Saddling the mining industry with more pathfinder work

20th June 2014 By: Martin Creamer - Creamer Media Editor

Saddling the mining  industry with more  pathfinder work

The mining industry has played a key role in South Africa’s economic development for more than 140 years, which has transformed South Africa into the most industrialised country in Africa, and it remains a major factor in the economy, with significant contributions to employment numbers and export earnings.

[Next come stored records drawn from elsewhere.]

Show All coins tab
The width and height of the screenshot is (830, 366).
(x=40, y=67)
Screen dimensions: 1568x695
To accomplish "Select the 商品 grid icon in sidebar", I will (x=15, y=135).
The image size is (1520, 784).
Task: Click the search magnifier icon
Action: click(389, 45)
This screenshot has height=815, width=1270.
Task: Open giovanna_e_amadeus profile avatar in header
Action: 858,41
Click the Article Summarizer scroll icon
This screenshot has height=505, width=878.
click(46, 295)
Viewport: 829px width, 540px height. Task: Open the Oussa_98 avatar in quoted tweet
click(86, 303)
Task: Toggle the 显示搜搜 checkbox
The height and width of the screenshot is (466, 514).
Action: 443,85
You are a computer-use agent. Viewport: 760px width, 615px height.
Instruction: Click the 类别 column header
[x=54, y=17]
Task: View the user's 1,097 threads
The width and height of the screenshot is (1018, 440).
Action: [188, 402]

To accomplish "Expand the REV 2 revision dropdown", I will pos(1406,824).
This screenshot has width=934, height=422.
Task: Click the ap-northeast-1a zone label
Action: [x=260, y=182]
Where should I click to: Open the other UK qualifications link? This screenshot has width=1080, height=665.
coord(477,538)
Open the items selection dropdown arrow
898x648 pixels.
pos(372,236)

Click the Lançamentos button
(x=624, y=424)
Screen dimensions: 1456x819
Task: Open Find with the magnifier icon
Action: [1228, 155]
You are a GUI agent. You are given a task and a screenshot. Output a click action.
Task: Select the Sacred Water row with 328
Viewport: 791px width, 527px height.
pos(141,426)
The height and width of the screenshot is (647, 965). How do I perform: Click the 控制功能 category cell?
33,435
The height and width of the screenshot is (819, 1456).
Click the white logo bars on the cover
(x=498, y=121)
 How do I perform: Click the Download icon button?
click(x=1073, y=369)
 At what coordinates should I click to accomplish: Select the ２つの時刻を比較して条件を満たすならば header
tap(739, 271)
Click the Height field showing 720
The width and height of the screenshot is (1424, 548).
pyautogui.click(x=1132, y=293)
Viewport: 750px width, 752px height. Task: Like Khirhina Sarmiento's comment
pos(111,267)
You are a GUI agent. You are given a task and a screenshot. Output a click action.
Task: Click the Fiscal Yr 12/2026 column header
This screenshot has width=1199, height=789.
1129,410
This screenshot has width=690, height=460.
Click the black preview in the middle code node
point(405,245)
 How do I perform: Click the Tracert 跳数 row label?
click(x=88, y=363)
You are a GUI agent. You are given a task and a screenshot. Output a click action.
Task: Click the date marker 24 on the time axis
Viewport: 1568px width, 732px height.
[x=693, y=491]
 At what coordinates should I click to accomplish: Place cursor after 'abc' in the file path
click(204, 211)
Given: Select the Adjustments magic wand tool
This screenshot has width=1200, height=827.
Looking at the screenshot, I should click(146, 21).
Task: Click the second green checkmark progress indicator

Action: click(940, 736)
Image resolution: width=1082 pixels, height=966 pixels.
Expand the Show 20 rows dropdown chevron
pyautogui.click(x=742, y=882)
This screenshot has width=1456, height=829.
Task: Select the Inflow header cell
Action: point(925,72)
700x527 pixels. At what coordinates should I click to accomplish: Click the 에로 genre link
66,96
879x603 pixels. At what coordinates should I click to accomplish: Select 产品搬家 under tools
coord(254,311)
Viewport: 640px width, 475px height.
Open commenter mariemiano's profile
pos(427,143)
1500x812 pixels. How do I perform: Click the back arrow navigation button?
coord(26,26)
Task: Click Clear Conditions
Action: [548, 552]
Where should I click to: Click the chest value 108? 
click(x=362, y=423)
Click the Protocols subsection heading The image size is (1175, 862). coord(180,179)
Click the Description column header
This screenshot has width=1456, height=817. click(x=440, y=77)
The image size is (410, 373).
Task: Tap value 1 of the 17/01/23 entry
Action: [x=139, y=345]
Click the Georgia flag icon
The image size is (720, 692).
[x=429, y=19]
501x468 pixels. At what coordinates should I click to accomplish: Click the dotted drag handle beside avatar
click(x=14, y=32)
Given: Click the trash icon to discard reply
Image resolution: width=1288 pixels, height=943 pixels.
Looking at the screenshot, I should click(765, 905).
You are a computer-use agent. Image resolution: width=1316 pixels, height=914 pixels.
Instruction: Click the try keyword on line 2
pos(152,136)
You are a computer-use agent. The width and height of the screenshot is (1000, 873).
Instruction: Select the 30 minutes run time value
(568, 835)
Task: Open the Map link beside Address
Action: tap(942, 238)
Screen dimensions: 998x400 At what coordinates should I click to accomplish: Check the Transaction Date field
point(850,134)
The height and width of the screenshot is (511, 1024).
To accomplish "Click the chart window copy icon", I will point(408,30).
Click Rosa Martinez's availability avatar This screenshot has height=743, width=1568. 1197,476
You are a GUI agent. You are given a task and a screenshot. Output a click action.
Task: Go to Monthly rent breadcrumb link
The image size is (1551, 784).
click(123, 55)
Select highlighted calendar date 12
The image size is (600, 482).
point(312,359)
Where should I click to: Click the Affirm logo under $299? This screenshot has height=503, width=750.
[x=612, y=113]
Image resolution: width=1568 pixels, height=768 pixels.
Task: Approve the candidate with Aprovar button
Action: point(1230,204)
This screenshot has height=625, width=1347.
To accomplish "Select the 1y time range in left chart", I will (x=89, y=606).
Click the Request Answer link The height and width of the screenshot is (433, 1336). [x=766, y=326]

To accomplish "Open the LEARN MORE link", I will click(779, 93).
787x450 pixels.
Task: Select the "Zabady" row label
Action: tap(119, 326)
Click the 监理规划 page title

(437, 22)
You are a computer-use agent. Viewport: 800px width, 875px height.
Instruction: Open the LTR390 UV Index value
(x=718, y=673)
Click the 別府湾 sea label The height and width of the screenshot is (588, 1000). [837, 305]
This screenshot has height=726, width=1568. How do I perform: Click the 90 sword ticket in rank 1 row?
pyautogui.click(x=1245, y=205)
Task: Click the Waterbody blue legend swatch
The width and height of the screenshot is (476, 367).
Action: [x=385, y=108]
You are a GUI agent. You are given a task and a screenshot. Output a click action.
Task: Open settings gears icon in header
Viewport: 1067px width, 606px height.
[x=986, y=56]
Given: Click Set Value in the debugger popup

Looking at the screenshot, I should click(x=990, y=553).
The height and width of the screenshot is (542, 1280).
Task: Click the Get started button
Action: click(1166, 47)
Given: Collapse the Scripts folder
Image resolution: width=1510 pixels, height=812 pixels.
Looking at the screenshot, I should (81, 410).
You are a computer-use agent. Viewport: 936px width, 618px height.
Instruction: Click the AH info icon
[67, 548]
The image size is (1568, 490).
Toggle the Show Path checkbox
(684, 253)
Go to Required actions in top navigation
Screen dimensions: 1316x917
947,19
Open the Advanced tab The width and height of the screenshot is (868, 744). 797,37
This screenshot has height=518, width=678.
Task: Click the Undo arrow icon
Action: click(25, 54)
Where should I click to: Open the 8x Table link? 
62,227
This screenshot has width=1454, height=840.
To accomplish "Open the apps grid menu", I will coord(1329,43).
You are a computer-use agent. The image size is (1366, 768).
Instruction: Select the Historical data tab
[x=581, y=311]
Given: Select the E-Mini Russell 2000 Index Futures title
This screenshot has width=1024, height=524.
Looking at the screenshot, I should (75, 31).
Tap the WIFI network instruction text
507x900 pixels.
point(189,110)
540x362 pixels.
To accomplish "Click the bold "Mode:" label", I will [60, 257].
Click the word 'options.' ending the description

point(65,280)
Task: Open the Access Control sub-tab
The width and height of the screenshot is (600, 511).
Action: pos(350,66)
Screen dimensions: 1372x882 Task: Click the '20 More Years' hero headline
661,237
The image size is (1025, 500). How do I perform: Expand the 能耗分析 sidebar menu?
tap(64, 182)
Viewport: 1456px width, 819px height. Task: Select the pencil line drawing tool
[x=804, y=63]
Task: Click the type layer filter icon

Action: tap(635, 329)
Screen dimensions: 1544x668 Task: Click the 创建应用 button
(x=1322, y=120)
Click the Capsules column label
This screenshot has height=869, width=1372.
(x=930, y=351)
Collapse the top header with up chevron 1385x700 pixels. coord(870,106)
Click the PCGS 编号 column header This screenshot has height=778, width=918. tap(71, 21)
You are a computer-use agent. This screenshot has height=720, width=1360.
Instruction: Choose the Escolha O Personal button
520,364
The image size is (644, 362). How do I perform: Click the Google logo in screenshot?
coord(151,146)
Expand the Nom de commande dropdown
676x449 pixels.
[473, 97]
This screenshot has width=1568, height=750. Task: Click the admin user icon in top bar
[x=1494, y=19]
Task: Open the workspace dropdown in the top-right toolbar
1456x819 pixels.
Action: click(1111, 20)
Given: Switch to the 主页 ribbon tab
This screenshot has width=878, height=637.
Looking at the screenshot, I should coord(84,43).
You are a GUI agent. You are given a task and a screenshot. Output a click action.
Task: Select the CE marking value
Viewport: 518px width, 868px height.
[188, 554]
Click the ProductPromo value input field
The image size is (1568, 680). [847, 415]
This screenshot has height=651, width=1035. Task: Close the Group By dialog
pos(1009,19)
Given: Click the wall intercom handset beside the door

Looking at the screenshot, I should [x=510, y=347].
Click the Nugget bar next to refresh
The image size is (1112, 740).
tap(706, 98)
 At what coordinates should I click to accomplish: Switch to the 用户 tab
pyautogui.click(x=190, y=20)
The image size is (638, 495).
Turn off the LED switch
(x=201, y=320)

It attracts foreign direct investment, creates gross domestic product and contributes to proper transformation in the economy, the Chamber of Mines adds.

Now there are many who want the industry to go much further in the decades ahead and one of them is veteran research commentator Dr RE (Robbie) Robinson, who wants jobs created on a mammoth scale plus dramatically improved primary and secondary education – with the mining industry playing a significant role.

On the future of the mines themselves, Robinson believes gold and platinum mines can be expanded in the short term by using a proven low-cost and safe, selected blasting mining technique and, in the longer term, using AngloGold Ashanti’s new raiseboring technology.

On surface, he envisages mining clusters with education and income-generating opportunities by way of agricultural small lot activities on a self-financing basis using high-efficiency hydroponic fertigation methods extensively, including on slimes dams.

He proposes the production of bioethanol as a main product and calculates that one mine-linked family would be capable of producing three tons of ethanol fuel a year, or the equivalent of 15 barrels of oil.

He envisages schools employing computerised digital education and pupils interacting with mining activities and research.

“Such pathfinder work by the mining industry is by far the most rapidly effective strategy with the highest probability of success for a solution to the overall national problem,” says Robinson.

South Africans are dreaming up new things in the hope of creating new forward movement for mining, which, as the chamber rightly points out, continues to be “the flywheel of the South African economy”.

The Framework Agreement for a Sustainable Mining Industry arrived at last year by the who’s who of mining, and even attended by the Association of Mineworkers and Construction Union, shows a groundswell of common thinking and willingness to innovate.

Signatories recognised that the mining industry is central to South Africa’s economy and job creation and that urgent steps are needed to strengthen the sector. The parties committed to implementing new measures that bring about lasting change.

Still ahead is the tough part of actually walking that talk.